In fact, we can already see the issues coming our way, should renewables gain a larger market share. Germany gets roughly one third of its power from wind and solar, and at times has heralded especially windy and sunny days, when it produced 100 percent of its power from renewables, as major triumphs. But this excess of power is as problematic as those cloudy and windless days by dint of the fact that it wreaks havoc on power grids. Germany’s neighbors have had to spend millions on grid upgrades to handle the rise in power supply volatility that has accompanied Berlin’s energiewende, while traders have had to rely more heavily on algorithms to deal with the rapid fluctuations in power prices that have now become the norm in the northern European nation. Electricity needs to be abundant, cheap, but above all reliable in order for society to function, but renewables’ rise is undermining that facet of energy security that so many facets of our modern life have come to depend on.
The eclipse didn’t devastate American solar power production, and even if it did, that wouldn’t by itself be cause to ring the alarm. These are, after all, once-or-twice-in-a-lifetime events, and unlike other varieties of natural threats to energy sources, they can be predicted well in advance. But on April 8, 2024—the next time the U.S. sees a total solar eclipse—this event will be a much larger threat to our energy production, should solar power continue its impressive growth.
So how will we cope in 2024? In part, by relying on fossil fuels. When panels can’t produce power, backups need to be switched on, and that means continuing to invest in options that can be relied on for 24/7 baseload power. Natural gas is an ideal complement to variable renewables not just because it emits roughly half as much CO2 as its chief competitor, coal, but also because the capital costs for constructing a natural gas-fired power plant are significantly lower than a coal-fired one, which lessens the economic need to run the facility all the time in order to recoup that investment. Thanks to shale, we have plenty of cheap gas in the U.S., and it will have a vital role to play in our shift to a less carbon intensive energy mix.

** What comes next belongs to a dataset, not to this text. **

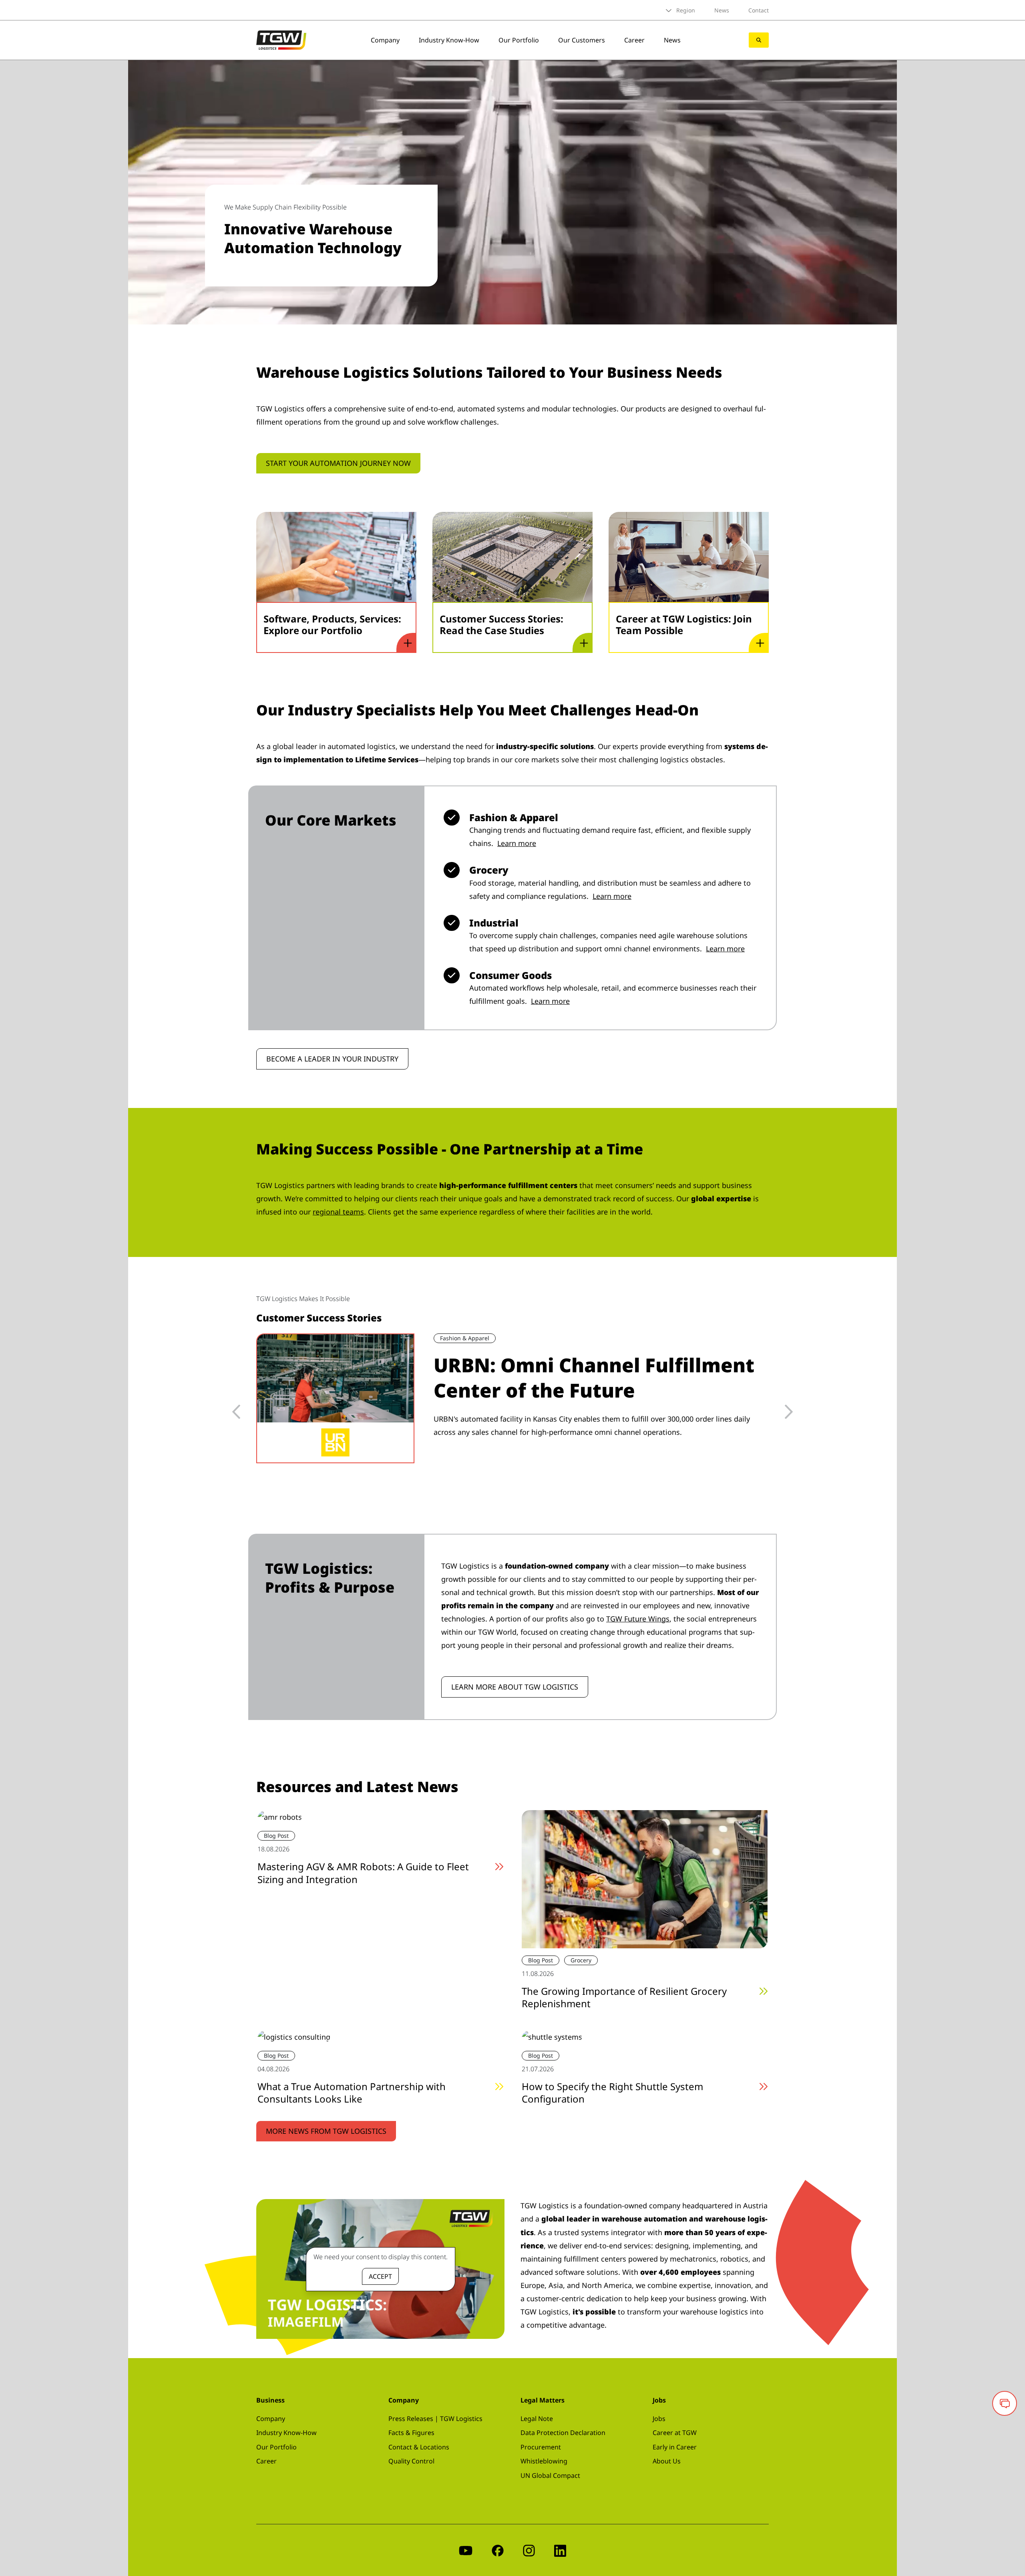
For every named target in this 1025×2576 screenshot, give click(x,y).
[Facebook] (498, 2550)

So too will nuclear energy. The American nuclear industry has been losing steam of late, and the recent cancellation of the last active nuclear power construction project in the U.S. drove home the point that we’re not reinvesting in an energy source that must form the foundation of any future sustainable power mix. Nuclear power is, after all, the only source of zero-emissions power that we can consistently count on (other than hydroelectricity). It’s stagnation is one of the biggest energy problems we’re going to need to solve in the coming years.
Energy storage would solve solar’s intermittency issue overnight, but as of now we lack any commercially viable, scalable storage options. On that front, ARPA-E has an important role to play for our future energy security. Continuing to invest in moonshot energy programs—especially ones focused on storage—could be the key to solar’s future flourishing. The Trump Administration wants to axe that agency; Congress needs to stand firm in support of it.
Seven years from now, Americans will once again look upwards towards the sun, agog as it’s briefly eclipsed by the moon. By then, solar power will play a much bigger role in our power mix than it does now, so it’s vital that we take its intermittency weakness as a threat to our energy and national security.